Work instructions:
Reproduce the items in the stretch from the line containing "1127x638 pixels." through the line containing "Click the Devices", substituting "drop-down menu" for every "dropdown" and leaving everything else unchanged.

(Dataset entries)
--- --- ---

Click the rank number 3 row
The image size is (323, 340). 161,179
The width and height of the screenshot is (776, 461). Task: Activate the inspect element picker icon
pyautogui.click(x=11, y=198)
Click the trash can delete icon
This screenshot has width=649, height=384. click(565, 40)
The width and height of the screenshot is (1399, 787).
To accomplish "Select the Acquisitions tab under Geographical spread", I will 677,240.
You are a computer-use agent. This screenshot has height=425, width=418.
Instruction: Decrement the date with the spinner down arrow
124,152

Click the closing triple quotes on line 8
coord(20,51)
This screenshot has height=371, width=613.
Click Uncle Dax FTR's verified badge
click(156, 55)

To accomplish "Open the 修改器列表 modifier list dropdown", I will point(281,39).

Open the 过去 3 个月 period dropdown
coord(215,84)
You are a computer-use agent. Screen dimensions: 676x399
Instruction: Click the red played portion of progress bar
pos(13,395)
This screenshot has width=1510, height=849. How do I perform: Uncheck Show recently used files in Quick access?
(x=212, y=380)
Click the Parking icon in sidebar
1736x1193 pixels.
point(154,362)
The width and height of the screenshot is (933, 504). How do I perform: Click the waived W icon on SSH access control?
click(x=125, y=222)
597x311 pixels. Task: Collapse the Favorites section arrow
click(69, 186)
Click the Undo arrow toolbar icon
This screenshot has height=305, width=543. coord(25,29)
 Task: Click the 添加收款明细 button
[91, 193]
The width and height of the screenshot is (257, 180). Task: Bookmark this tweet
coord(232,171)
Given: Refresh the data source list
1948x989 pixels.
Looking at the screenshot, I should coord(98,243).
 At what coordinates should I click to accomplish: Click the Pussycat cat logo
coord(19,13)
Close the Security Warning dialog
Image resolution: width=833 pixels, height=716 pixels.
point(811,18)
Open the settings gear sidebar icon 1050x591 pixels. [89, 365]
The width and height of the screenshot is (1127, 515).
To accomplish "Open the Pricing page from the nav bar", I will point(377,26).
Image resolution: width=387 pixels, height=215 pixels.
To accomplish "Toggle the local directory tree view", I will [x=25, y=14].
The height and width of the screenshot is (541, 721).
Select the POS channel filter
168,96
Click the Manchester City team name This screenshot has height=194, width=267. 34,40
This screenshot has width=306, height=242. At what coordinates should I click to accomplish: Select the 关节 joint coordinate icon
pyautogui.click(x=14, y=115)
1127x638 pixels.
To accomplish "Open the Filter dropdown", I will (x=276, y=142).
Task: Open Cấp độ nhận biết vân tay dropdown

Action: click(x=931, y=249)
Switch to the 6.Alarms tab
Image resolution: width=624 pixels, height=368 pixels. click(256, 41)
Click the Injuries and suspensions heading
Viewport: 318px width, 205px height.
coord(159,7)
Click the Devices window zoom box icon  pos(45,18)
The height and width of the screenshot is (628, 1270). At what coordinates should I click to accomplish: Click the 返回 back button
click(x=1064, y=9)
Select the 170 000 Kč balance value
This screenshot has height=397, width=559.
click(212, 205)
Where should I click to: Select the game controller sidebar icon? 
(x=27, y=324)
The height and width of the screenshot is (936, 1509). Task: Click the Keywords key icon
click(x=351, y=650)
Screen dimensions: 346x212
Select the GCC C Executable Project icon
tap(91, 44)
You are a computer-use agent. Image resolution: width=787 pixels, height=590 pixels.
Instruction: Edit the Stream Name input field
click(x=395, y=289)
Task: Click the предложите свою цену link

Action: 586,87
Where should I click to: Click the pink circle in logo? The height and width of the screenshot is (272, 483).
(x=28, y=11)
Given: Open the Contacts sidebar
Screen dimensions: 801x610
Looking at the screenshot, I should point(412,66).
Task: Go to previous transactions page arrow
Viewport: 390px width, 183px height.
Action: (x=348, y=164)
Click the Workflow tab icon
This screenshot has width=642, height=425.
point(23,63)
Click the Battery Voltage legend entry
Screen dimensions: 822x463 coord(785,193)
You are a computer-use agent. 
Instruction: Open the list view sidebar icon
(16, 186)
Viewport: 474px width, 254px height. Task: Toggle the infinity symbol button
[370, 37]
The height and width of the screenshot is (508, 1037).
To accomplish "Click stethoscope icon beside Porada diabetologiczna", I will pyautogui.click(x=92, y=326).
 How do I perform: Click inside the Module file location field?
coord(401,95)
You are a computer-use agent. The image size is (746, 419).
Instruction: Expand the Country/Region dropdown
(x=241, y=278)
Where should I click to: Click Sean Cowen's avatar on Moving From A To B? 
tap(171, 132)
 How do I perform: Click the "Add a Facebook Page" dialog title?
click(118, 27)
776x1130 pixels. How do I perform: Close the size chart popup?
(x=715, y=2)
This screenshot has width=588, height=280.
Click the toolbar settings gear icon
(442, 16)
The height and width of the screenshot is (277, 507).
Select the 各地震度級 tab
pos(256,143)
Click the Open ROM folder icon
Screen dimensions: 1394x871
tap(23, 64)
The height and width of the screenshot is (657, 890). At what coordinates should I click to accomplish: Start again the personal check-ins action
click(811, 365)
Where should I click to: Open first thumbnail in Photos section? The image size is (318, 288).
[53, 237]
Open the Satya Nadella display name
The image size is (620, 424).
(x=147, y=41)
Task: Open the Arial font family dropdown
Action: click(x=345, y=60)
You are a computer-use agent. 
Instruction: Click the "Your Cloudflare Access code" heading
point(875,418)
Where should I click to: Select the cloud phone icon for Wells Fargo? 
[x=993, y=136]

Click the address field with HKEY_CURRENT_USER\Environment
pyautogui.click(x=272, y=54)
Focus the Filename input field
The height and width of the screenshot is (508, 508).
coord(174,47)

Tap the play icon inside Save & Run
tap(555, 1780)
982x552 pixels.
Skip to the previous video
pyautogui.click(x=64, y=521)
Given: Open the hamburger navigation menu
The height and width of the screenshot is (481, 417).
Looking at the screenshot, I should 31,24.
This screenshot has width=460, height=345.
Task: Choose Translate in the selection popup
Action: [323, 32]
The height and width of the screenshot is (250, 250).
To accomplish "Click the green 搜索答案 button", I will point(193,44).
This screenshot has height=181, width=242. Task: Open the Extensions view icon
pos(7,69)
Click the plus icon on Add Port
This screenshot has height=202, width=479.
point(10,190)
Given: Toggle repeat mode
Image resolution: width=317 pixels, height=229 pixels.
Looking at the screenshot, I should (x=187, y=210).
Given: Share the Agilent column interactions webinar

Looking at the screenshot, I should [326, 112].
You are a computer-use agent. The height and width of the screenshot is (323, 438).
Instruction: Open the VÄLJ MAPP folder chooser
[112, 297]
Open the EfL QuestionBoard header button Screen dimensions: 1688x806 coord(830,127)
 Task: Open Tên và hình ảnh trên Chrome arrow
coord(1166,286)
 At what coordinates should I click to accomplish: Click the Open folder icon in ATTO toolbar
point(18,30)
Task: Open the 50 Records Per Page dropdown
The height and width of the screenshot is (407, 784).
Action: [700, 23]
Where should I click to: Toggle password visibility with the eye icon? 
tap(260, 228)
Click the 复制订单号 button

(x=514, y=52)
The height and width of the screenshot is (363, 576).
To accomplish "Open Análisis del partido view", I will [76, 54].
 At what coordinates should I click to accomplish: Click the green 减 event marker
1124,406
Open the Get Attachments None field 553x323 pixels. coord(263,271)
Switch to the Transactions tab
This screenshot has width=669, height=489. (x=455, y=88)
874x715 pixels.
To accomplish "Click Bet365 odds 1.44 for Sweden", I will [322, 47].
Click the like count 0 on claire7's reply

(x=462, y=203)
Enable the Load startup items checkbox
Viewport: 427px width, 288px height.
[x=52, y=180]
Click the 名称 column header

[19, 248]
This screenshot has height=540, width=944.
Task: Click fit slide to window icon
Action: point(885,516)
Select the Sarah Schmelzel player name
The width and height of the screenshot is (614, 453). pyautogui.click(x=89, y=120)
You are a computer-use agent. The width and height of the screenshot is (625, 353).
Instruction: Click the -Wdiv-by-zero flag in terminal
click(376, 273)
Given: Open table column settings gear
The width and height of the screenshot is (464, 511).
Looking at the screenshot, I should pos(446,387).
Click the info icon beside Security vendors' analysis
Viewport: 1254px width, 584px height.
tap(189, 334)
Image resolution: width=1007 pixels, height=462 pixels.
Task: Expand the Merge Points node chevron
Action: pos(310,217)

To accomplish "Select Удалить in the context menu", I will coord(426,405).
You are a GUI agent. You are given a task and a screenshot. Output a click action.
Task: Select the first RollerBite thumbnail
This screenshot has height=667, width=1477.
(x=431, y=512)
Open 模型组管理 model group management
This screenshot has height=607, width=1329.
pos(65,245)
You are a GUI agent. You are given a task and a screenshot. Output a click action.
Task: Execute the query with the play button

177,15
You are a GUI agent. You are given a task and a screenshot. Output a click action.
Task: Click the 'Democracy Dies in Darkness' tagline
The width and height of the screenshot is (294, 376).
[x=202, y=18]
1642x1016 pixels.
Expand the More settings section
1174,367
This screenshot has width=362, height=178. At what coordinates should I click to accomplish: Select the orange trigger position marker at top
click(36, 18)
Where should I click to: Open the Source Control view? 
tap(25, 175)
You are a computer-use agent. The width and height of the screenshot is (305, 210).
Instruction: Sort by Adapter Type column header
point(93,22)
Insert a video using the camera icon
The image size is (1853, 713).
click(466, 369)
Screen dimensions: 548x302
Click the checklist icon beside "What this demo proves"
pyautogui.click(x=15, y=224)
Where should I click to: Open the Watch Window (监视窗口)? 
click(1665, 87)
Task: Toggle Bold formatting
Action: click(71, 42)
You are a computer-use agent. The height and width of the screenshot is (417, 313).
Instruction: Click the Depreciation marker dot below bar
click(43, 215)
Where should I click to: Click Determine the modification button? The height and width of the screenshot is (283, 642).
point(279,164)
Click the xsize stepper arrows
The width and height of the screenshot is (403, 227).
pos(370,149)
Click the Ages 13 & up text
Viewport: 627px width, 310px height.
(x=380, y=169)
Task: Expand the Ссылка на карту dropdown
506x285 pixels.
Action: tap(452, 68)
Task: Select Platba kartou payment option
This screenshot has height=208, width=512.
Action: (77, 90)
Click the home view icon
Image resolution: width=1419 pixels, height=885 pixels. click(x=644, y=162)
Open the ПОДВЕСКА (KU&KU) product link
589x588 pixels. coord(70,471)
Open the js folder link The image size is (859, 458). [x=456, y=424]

--- --- ---

Task answer:
1127x638 pixels.
To accomplish "Open the Filter drop-down menu", I will (x=276, y=142).
Task: Open Cấp độ nhận biết vân tay drop-down menu

Action: click(x=931, y=249)
Switch to the 6.Alarms tab
Image resolution: width=624 pixels, height=368 pixels. click(256, 41)
Click the Injuries and suspensions heading
Viewport: 318px width, 205px height.
coord(159,7)
Click the Devices window zoom box icon  pos(45,18)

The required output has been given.